## INFORMATION GIVEN
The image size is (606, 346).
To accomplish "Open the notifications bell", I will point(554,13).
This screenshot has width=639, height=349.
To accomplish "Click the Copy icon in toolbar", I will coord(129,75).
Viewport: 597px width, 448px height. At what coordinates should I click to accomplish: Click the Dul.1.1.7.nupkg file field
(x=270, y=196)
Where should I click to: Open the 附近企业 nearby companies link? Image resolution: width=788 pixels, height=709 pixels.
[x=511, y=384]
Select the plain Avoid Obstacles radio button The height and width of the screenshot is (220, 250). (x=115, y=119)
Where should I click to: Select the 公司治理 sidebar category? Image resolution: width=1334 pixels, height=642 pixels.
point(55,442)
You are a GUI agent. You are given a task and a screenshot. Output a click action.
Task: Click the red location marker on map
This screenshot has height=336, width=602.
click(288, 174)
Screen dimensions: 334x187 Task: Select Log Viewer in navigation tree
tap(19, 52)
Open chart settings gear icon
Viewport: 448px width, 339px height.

--

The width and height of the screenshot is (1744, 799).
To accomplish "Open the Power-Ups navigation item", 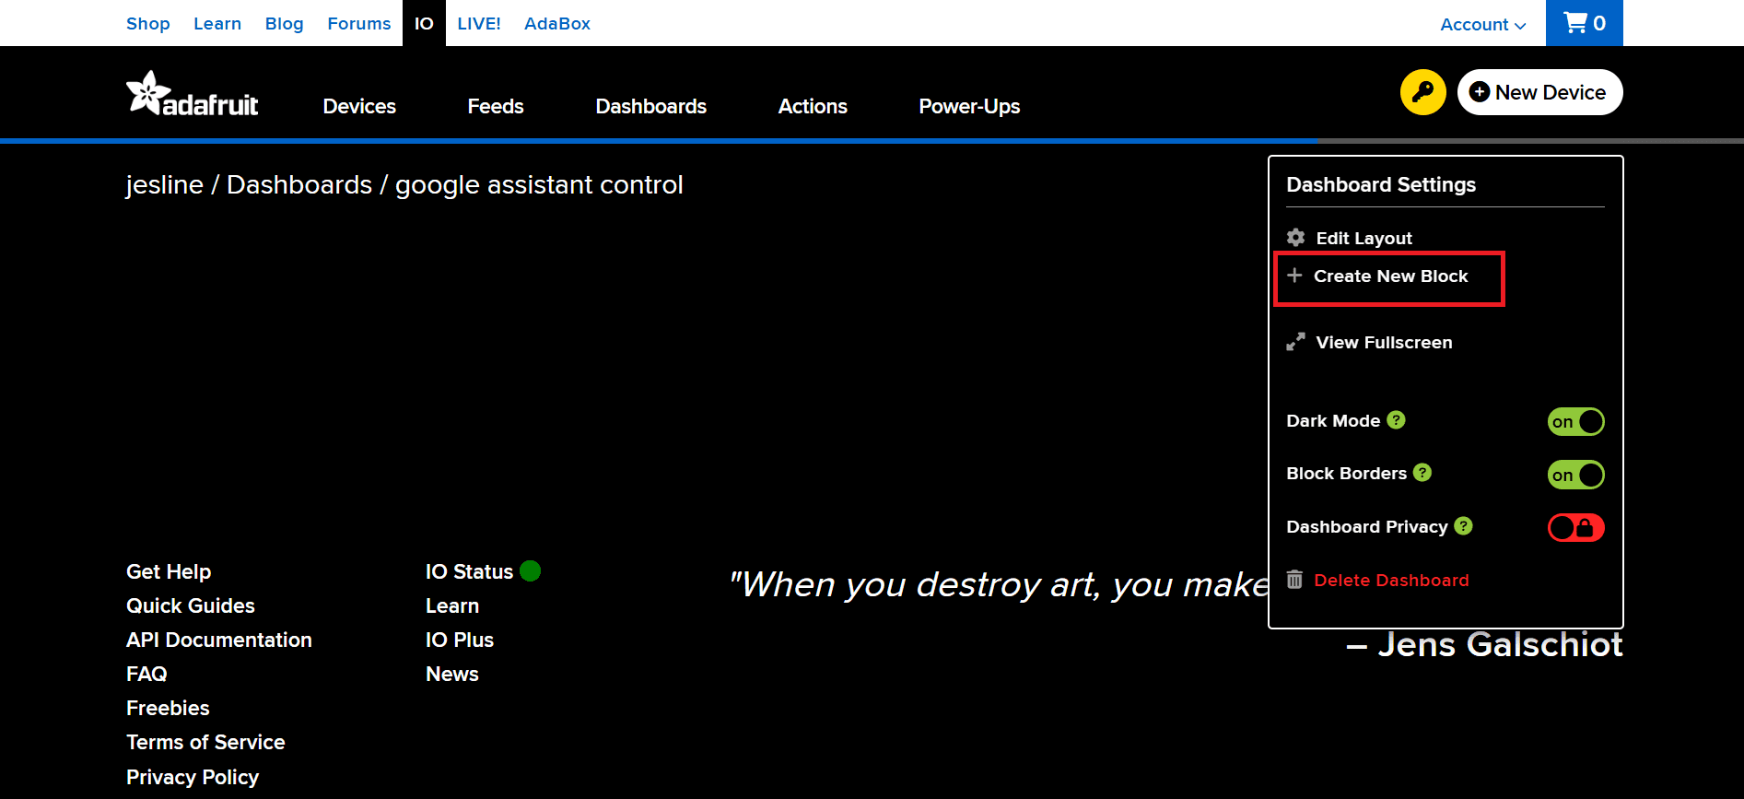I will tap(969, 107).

--

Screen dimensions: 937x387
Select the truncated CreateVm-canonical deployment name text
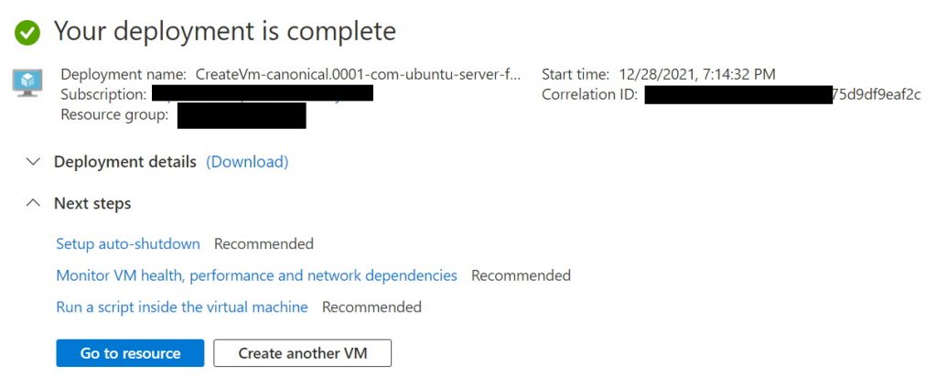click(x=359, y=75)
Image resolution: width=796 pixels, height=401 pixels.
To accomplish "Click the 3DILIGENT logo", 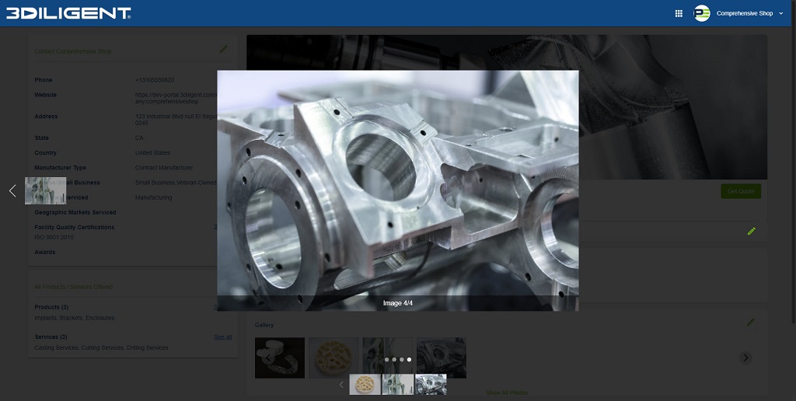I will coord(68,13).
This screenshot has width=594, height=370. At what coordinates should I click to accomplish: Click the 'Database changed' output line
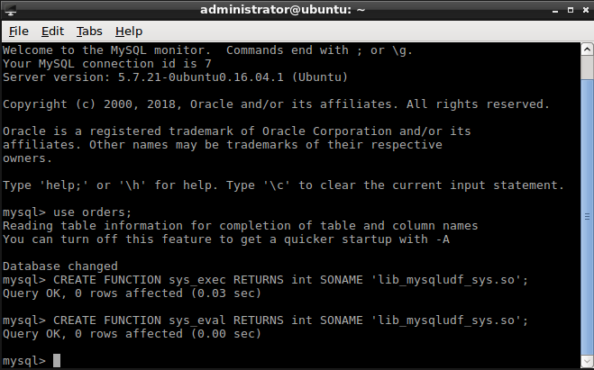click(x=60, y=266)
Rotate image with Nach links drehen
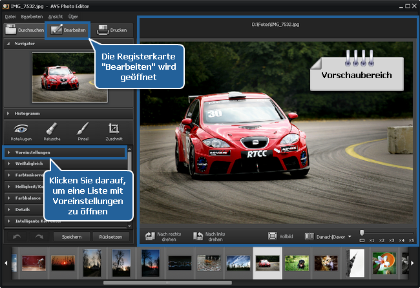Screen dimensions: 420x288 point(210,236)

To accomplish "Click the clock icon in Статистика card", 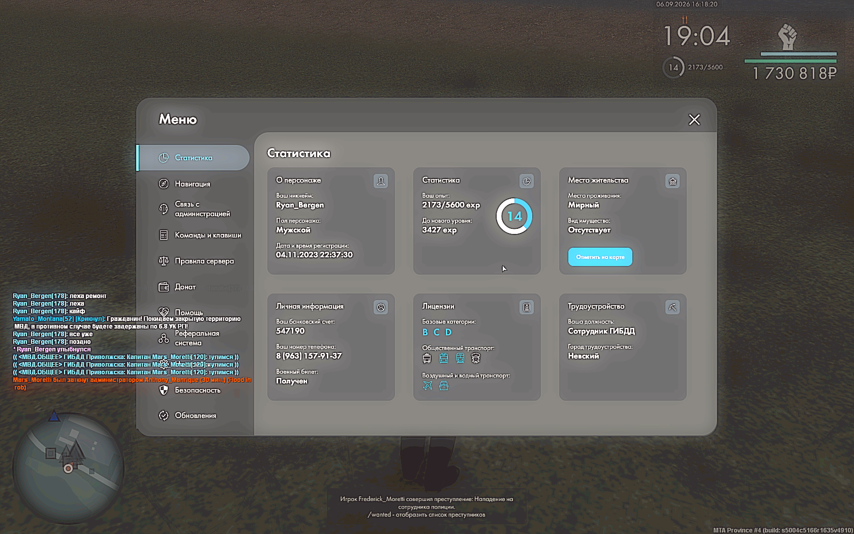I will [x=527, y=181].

## YOUR OBJECTIVE
Could you repeat exactly the lines above from the line with "Task: Click the red location marker on map" up to and including the line with "Viewport: 448px width, 339px height.", and only those?

## RESPONSE TO THIS EXERCISE
Task: Click the red location marker on map
This screenshot has height=336, width=602.
click(288, 174)
Screen dimensions: 334x187 Task: Select Log Viewer in navigation tree
tap(19, 52)
Open chart settings gear icon
Viewport: 448px width, 339px height.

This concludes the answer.